Really, do you think they are having a good time or what?  And we were not done yet.  So no, dream of sugar plums were not quite dancing in their heads.
The Eighth Course ~ Flavors of the Sky 100 year Shaker cake with warm strawberry-rose geranium compote, Olympic Peninsula saffron ice cream, crispy meringues, alpine strawberries.  Wow, wow, wow!  What can I say, this was a fantastic combination and the dense texture of the cake came through to balance with the lightness of the ice cream.  Alpine strawberries was a masterful stroke as they just exploded with flavor in your mouth, but a bit confused on the meringues unless it was a texture move.  Alas, the Ports were a nice match and all I can say is this was a home run.

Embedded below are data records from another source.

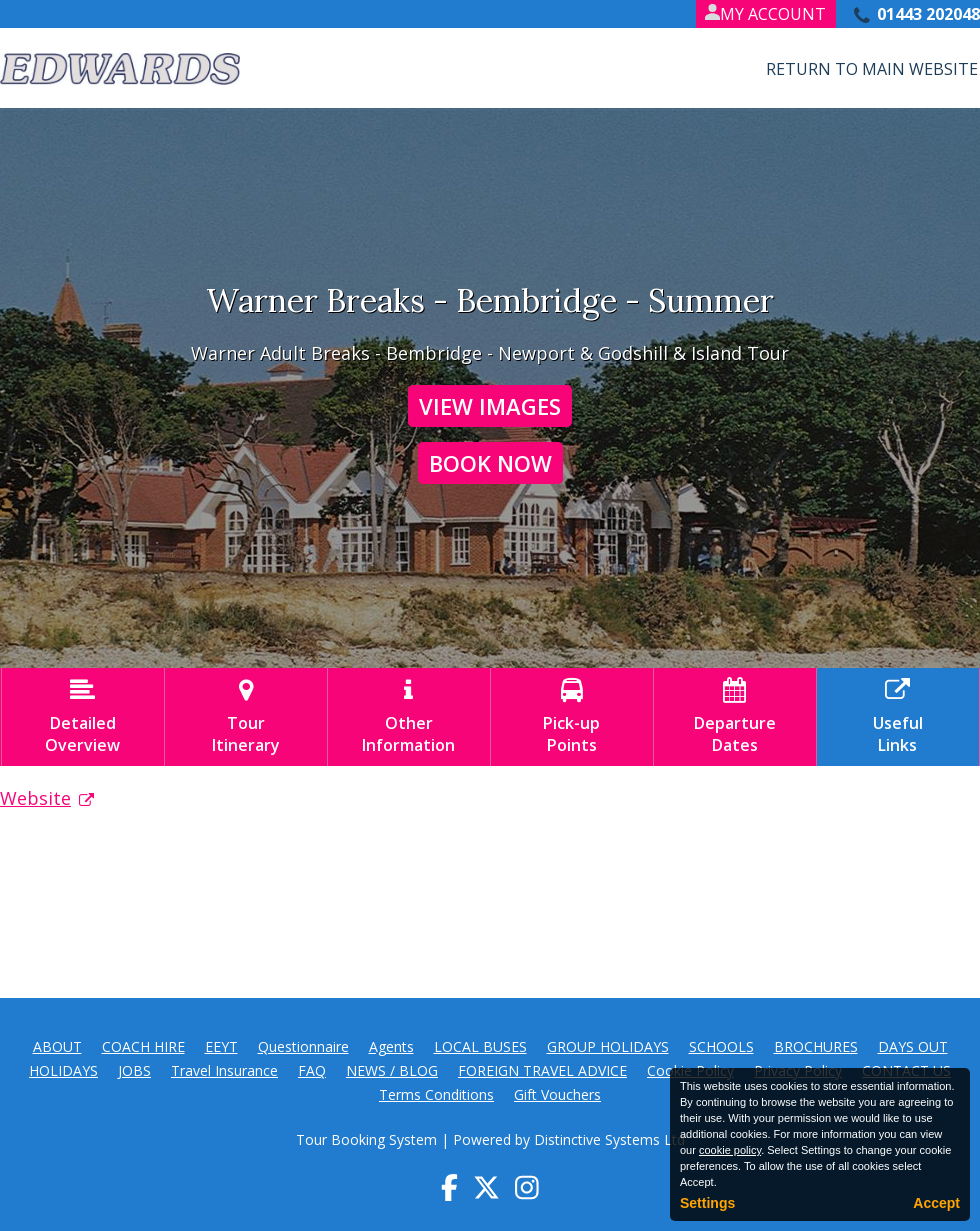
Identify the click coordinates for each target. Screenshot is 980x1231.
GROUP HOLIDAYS (608, 1046)
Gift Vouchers (557, 1094)
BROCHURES (816, 1046)
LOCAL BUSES (480, 1046)
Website (35, 798)
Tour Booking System (366, 1139)
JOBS (134, 1070)
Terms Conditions (436, 1094)
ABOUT (57, 1046)
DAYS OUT (913, 1046)
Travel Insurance (224, 1070)
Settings (707, 1203)
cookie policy (730, 1150)
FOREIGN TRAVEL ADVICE (542, 1070)
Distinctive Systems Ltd (609, 1139)
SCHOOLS (721, 1046)
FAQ (312, 1070)
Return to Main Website (872, 69)
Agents (391, 1046)
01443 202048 (928, 14)
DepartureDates (735, 717)
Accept (936, 1203)
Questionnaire (303, 1046)
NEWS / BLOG (392, 1070)
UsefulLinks (898, 717)
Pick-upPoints (572, 717)
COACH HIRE (143, 1046)
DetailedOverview (83, 717)
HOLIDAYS (63, 1070)
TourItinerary (246, 717)
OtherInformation (409, 717)
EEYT (221, 1046)
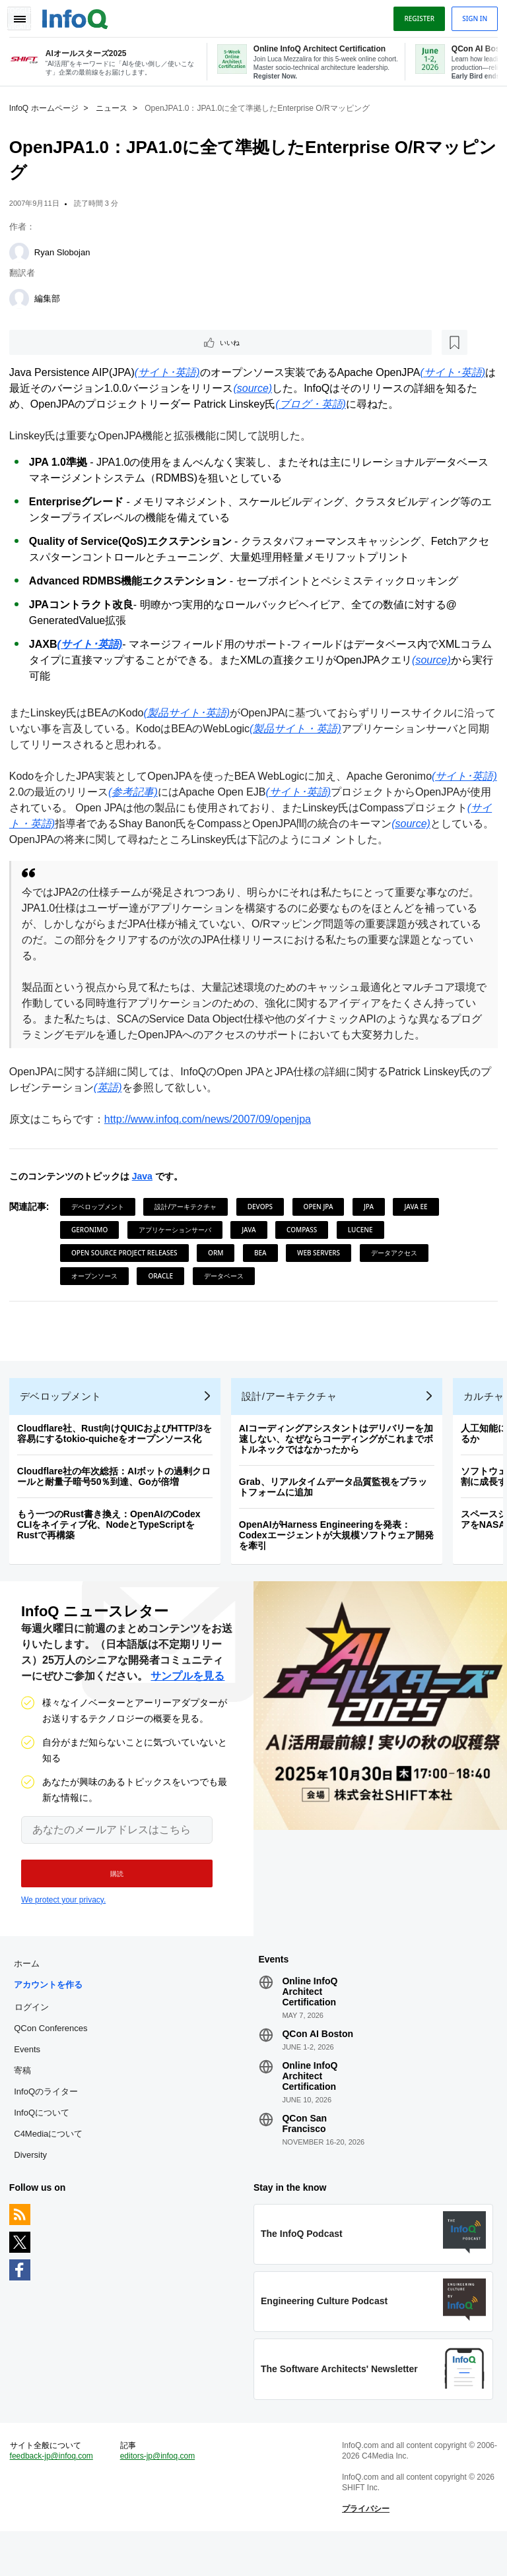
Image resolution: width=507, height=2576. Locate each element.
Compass (305, 1246)
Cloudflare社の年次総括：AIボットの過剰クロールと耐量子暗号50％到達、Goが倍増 (118, 1500)
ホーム (31, 1996)
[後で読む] (95, 342)
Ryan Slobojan (66, 250)
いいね (50, 341)
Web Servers (322, 1269)
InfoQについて (45, 2145)
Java (146, 1192)
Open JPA (322, 1223)
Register (415, 15)
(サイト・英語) (112, 824)
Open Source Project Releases (128, 1269)
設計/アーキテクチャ (190, 1223)
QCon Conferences (54, 2060)
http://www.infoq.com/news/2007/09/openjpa (211, 1135)
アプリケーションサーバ (179, 1246)
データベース (228, 1292)
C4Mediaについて (52, 2166)
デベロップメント (101, 1223)
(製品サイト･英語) (191, 713)
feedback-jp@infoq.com (55, 2496)
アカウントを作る (52, 2017)
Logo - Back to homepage (79, 14)
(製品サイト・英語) (310, 729)
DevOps (264, 1223)
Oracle (165, 1292)
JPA (373, 1223)
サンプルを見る (187, 1704)
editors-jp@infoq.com (159, 2496)
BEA (264, 1269)
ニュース (115, 106)
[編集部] (23, 297)
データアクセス (398, 1269)
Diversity (34, 2187)
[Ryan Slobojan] (23, 251)
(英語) (122, 1104)
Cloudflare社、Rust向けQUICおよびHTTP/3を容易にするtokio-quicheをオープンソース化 (119, 1457)
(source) (267, 388)
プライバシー (364, 2549)
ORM (219, 1269)
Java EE (420, 1223)
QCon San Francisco (304, 2155)
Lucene (364, 1246)
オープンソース (98, 1292)
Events (31, 2082)
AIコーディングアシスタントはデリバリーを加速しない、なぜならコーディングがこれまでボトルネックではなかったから (340, 1463)
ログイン (35, 2039)
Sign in (470, 15)
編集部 (51, 296)
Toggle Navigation (25, 15)
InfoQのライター (50, 2124)
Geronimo (93, 1246)
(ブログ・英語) (314, 404)
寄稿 (26, 2103)
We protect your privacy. (63, 1928)
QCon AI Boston (317, 2066)
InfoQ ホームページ (48, 106)
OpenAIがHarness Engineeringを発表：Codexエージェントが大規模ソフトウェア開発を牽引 (340, 1559)
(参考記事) (202, 792)
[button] (110, 1902)
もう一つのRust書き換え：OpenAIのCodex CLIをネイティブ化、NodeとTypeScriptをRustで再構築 (113, 1549)
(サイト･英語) (171, 373)
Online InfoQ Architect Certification (309, 2024)
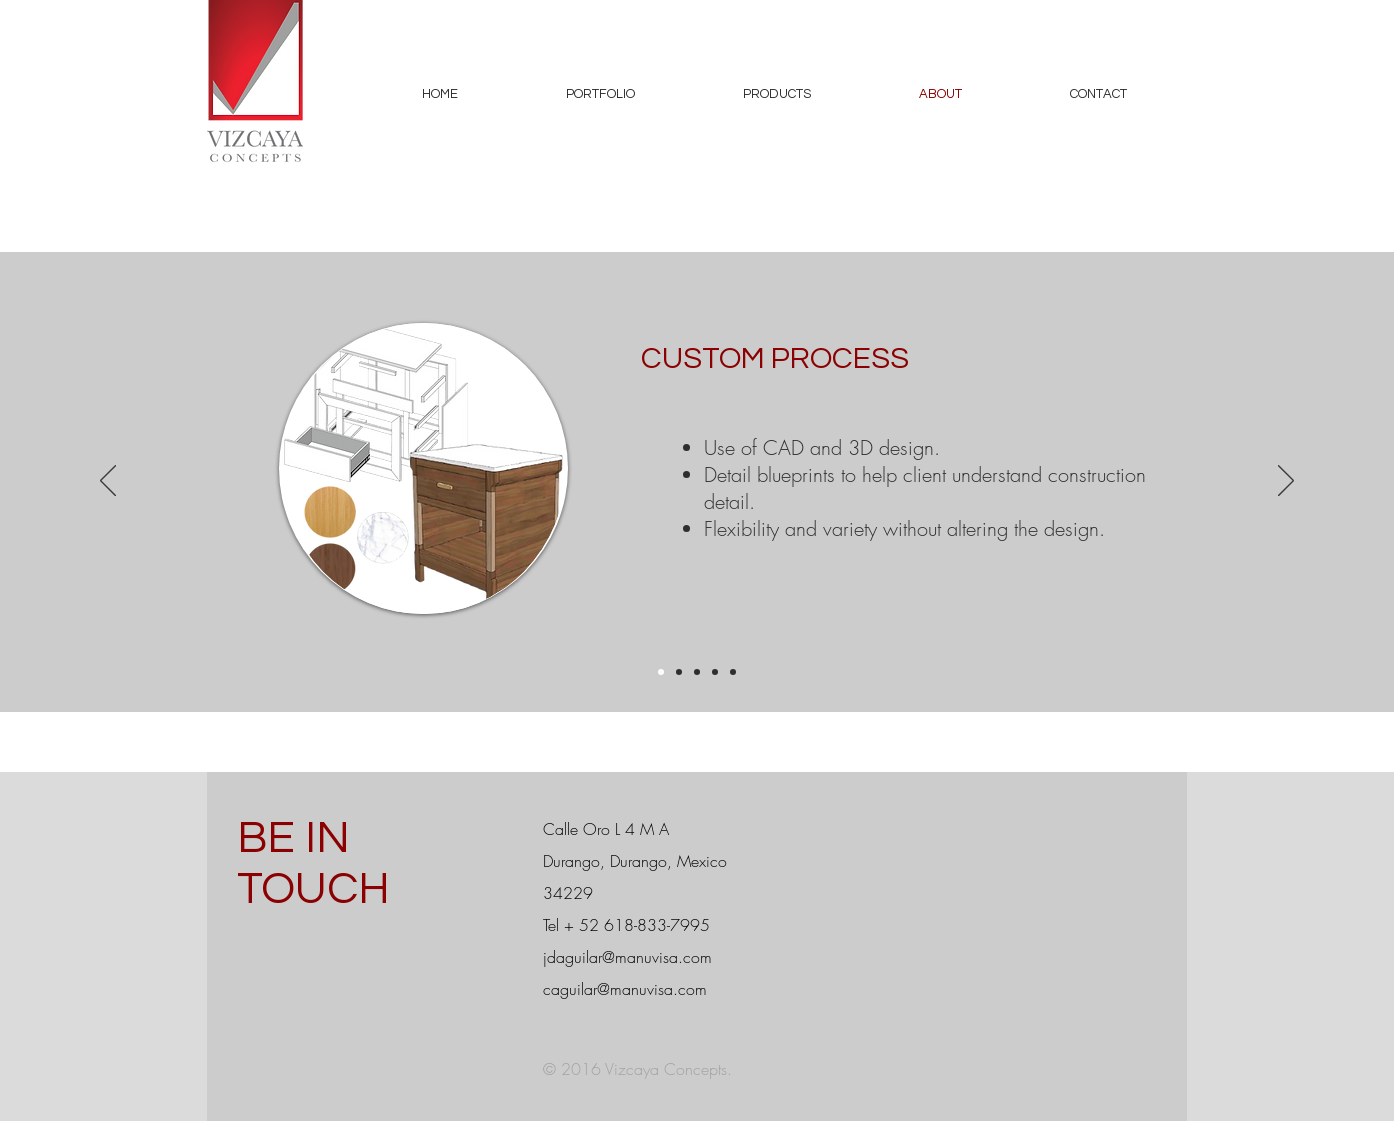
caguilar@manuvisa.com (625, 989)
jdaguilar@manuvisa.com (627, 957)
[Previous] (108, 482)
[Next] (1286, 482)
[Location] (715, 672)
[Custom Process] (661, 672)
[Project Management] (679, 672)
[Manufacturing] (697, 672)
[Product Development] (733, 672)
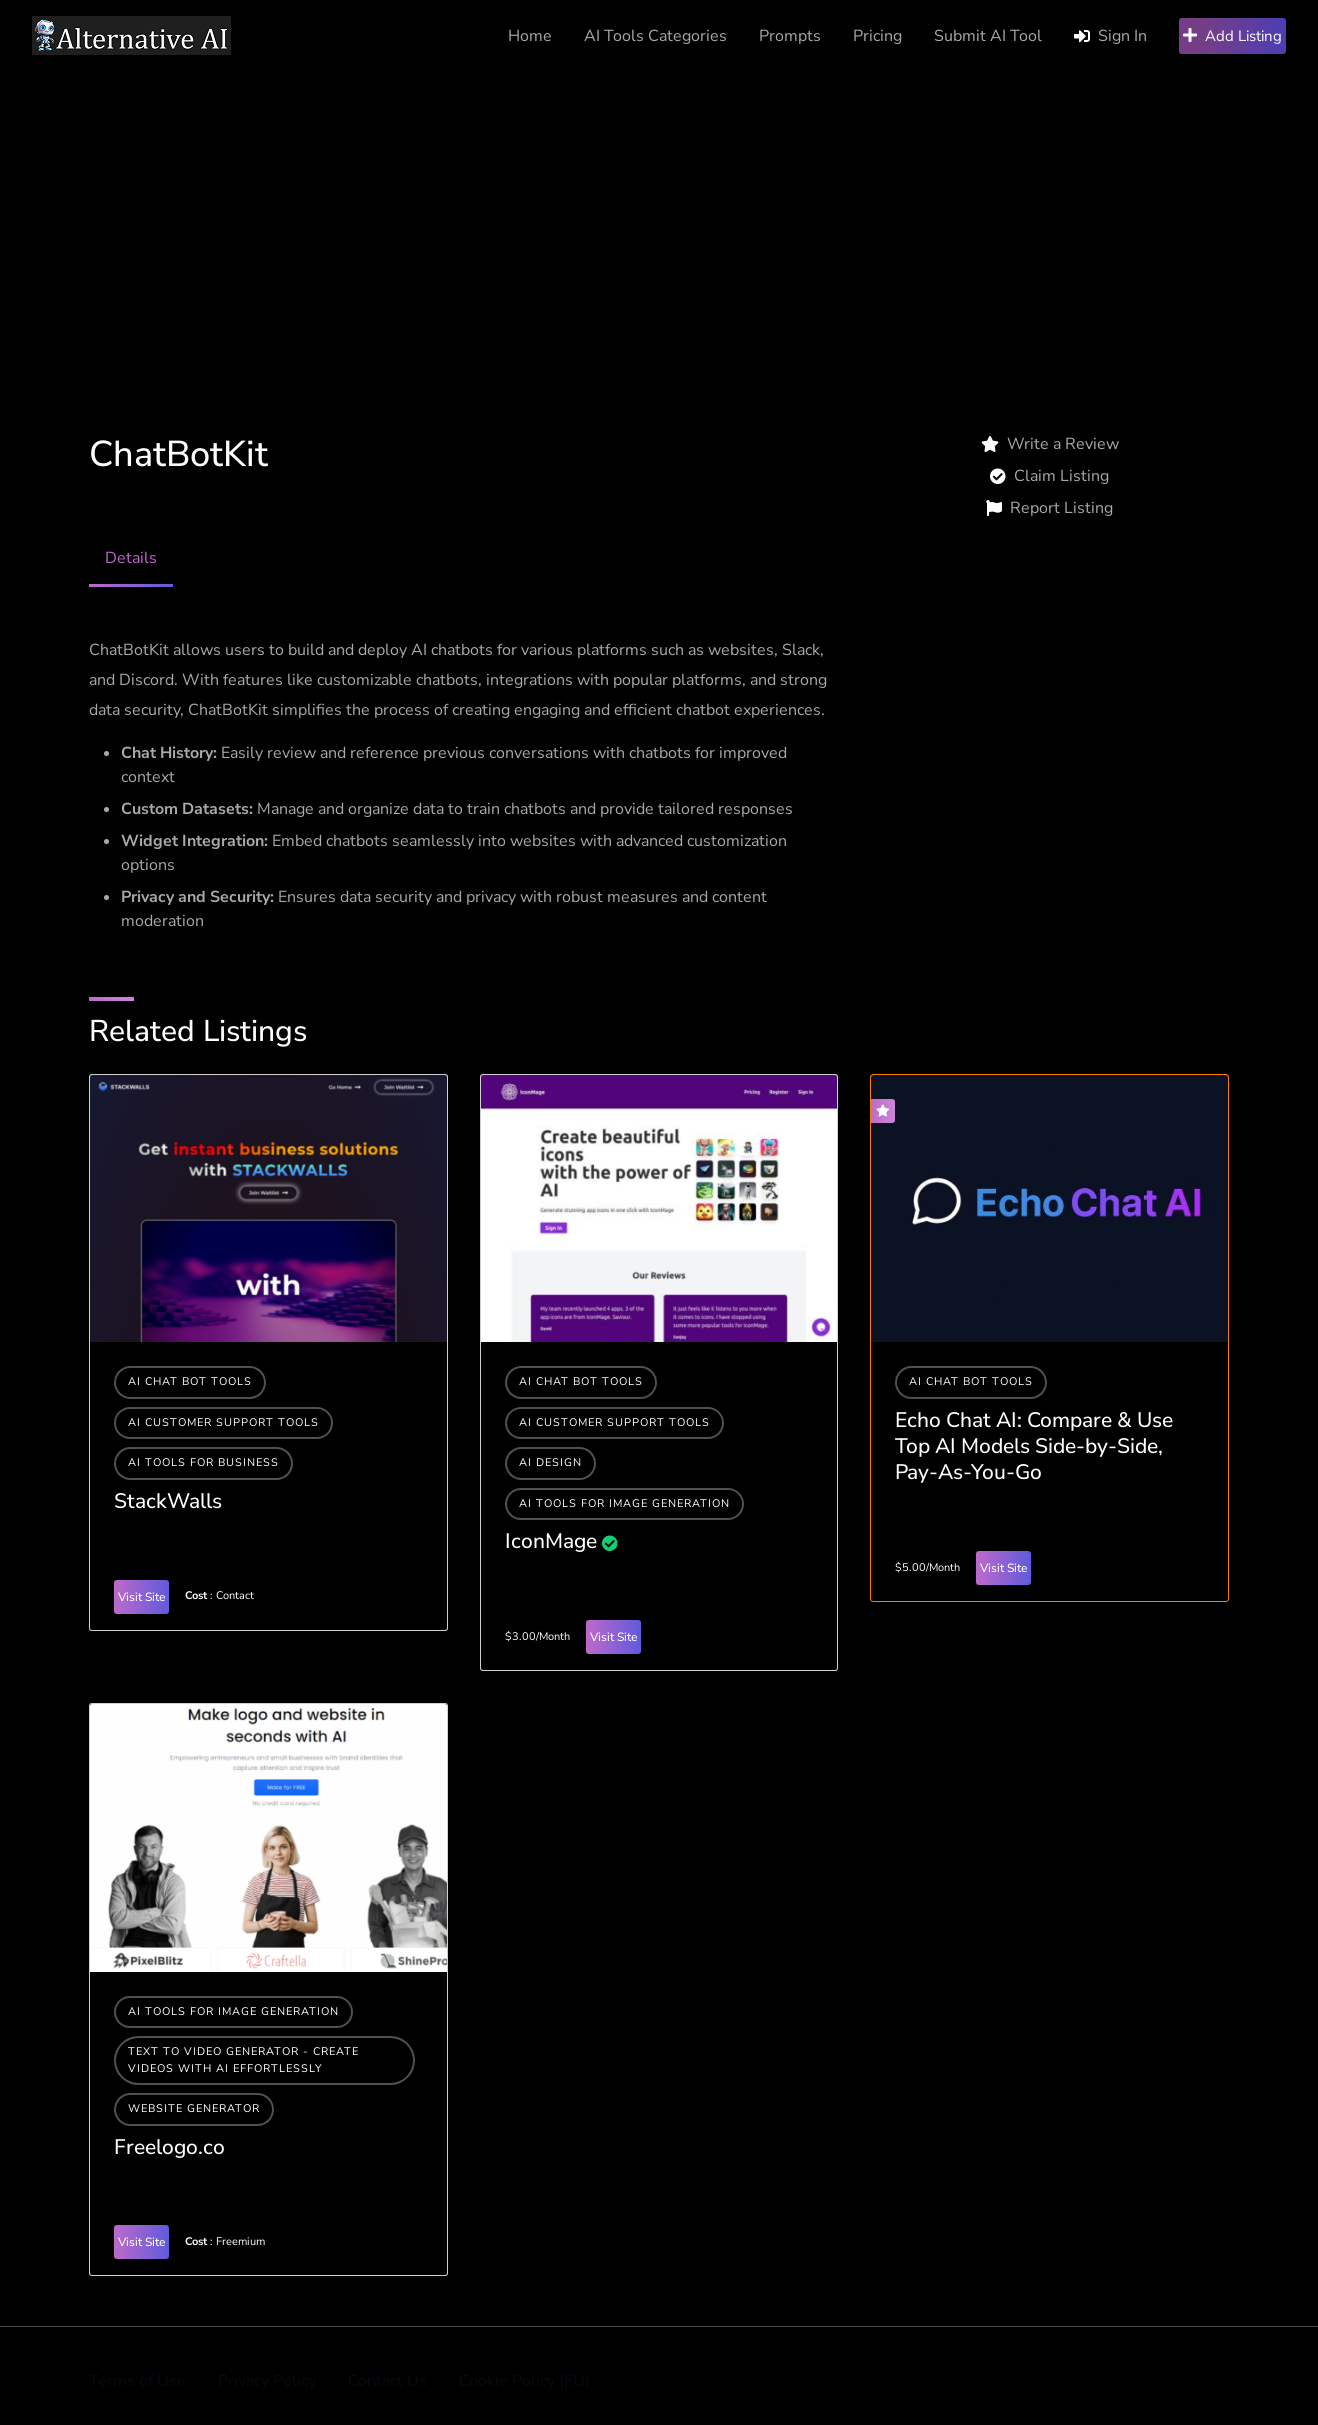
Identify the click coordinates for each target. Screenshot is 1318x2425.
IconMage (551, 1541)
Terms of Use (137, 2381)
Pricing (877, 36)
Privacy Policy (267, 2381)
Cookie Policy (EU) (524, 2381)
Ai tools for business (203, 1462)
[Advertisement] (659, 222)
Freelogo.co (169, 2147)
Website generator (194, 2108)
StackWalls (168, 1501)
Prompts (790, 36)
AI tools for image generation (624, 1503)
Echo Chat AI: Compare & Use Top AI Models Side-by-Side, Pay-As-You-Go (1034, 1446)
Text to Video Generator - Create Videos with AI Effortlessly (243, 2060)
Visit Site (141, 1597)
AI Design (550, 1462)
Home (530, 36)
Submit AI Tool (988, 36)
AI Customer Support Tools (223, 1422)
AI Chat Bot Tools (190, 1381)
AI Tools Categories (655, 36)
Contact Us (387, 2381)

So if you look carefully, Barry dropped by a little surprise for Allen...in his words, "You can no longer say you were not screwed." And leave it to me to explain that indeed it is a corkscrew and not to be confused with anything else.  Oh my, oh my.  By now you can tell the dinner is taking a toll as I was remiss in getting a picture of the Tea course that was paired with Small Treats & Summer Blisses.  This finale was paired with a with 2008 Venturi Schulze Brandenburg no. 3 from Vancouver Island.  The treats are almost a bit much, but that did not stop us from enjoying them as we enjoyed our tea.  I opted for the Sakuma White Tea.  You will just have to visualize that the finishing touches included Sage Shortbread with Saskatoon Berry Jam, Cinnamon Basil Donut, Madrona Bark Caramel Profiterole and Gooseberry Applemint Shot.  Alas, there was also a sugared white berry item, but it was not mentioned on the menu.  We did leave some behind as we were just too content to enjoy any more fine food.
Yes, they were quite content.  The time had come to head on home and our car was waiting for us and as we departed Ubon was there at the door with a final treat, a blueberry tart and that was enjoyed the next day to bring back all the memories in order to make this posting happen.  What can I say folks, but it was a magical evening that will not be soon forgotten.